C’est d’abord l’espace. Le Patriarche a construit sa maison en faisant le plan de sa bibliothèque. Les meubles sont de très grande qualité ; la disposition des ouvrages. Si vous avez la chance d’entrer dans la bibliothèque d’Olympe Bhêly Quenum, si vous êtes un passionné de livres, je crois que vous ne voudrez pas sortir de là. C’est un Grand Erudit ; il collectionne des livres de très Grands auteurs.
Un piège sans fin, en tant qu’Historien de la littérature, qu’est- ce que vous dites de ce livre ?
L’Historien de la littérature, observe le parcours des auteurs, les parcours des œuvres aussi. Je n’ai pas grandi au Bénin mais en Côte d’Ivoire ; Olympe Bhêly Quenum était connu un peu partout en Afrique. Ce nom – là, je le connaissais, enfant en Côte d’Ivoire. J’avais eu l’occasion de lire avant la fin du lycée quelques –un de ses livres. Je connaissais l’auteur ; j’ai eu la chance de le rencontrer en 1994 lorsque le Bénin avait organisé la Route de l’Esclave à Ouidah.
D’ailleurs, cela aussi est une anecdote. Les participants à cet événement étaient logés dans des villas et hôtels à Ouidah. Le car vient nous chercher de villa en villa pour nous conduire à la salle des conférences de la ville. Je me retrouve assis là où il y a deux places vides. Quelques instants après, un monsieur d’un certain âge entre, cherche une place et vient s’assoir à mes côtés. Je le regarde et je me dis que ce visage m’est familier ; il ressemble à des photos que j’avais vues en quatrième de couverture de livres. Je lui ai alors dit : monsieur, pardonnez – moi, ne seriez – vous pas Olympe Bhêly Quenum ? Et il dit oui. J’étais tellement heureux ce jour – là d’être assis à côté de lui. Je le lui ai dit.
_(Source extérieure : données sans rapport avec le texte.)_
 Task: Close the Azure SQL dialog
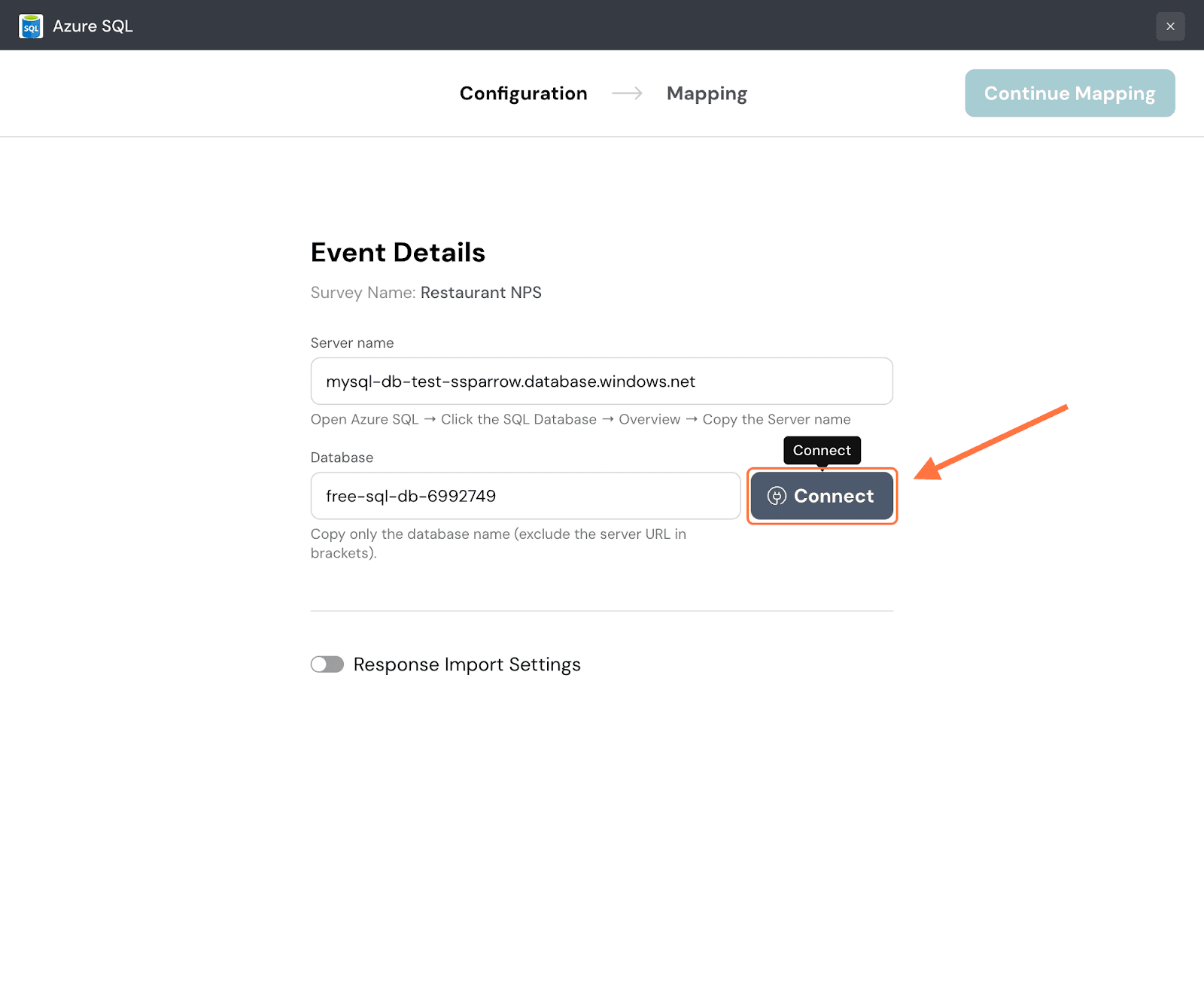pos(1170,26)
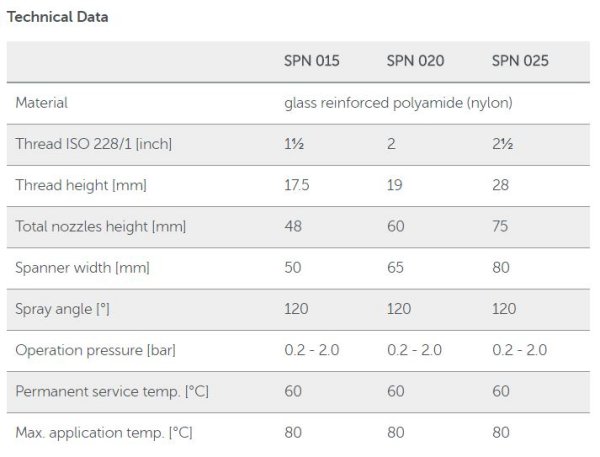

Un pièges sans fin, une œuvre publiée il y a 60 ans mais qui reste dans l’actualité ; elle est entrée dans l’immortalité. Des générations d’Africains, après nous, continueront d’aimer ce livre, de l’apprécier et de le lire. Un auteur peut réussir un chef –d’œuvre avec sa première publication ; tout comme il peut en écrire vingt avant d’en arriver là. Olympe Bhêly Quenum a démarré en fanfare. Je me souviens, il y a 20 ans exactement, j’étais collaborateur à la rubrique culturelle et littéraire du magazine Jeune Afrique – à l’occasion des 40 ans du roman, j’avais proposé d’écrire un article sur lui qui avait été accepté par la rédaction. Cela avait été une occasion de faire la rétrospective des 40 ans d’Un piège sans fin et des œuvres littéraires du Patriarche.
Un pièges sans fin est entré dans l’immortalité
Nous voilà 20 ans après, j’avais presque oublié la date anniversaire. Mais depuis quelques semaines, je vois sur internet, sur les réseaux sociaux que non seulement Olympe Bhêly Quenum n’est pas oublié – surtout le roman Un piège sans fin est toujours dans l’actualité. J’ai lu les hommages au Patriarche. C’est une œuvre qui a fait date et qui continue de faire date. Déjà six décennies pour ce roman. C’est une œuvre exceptionnelle.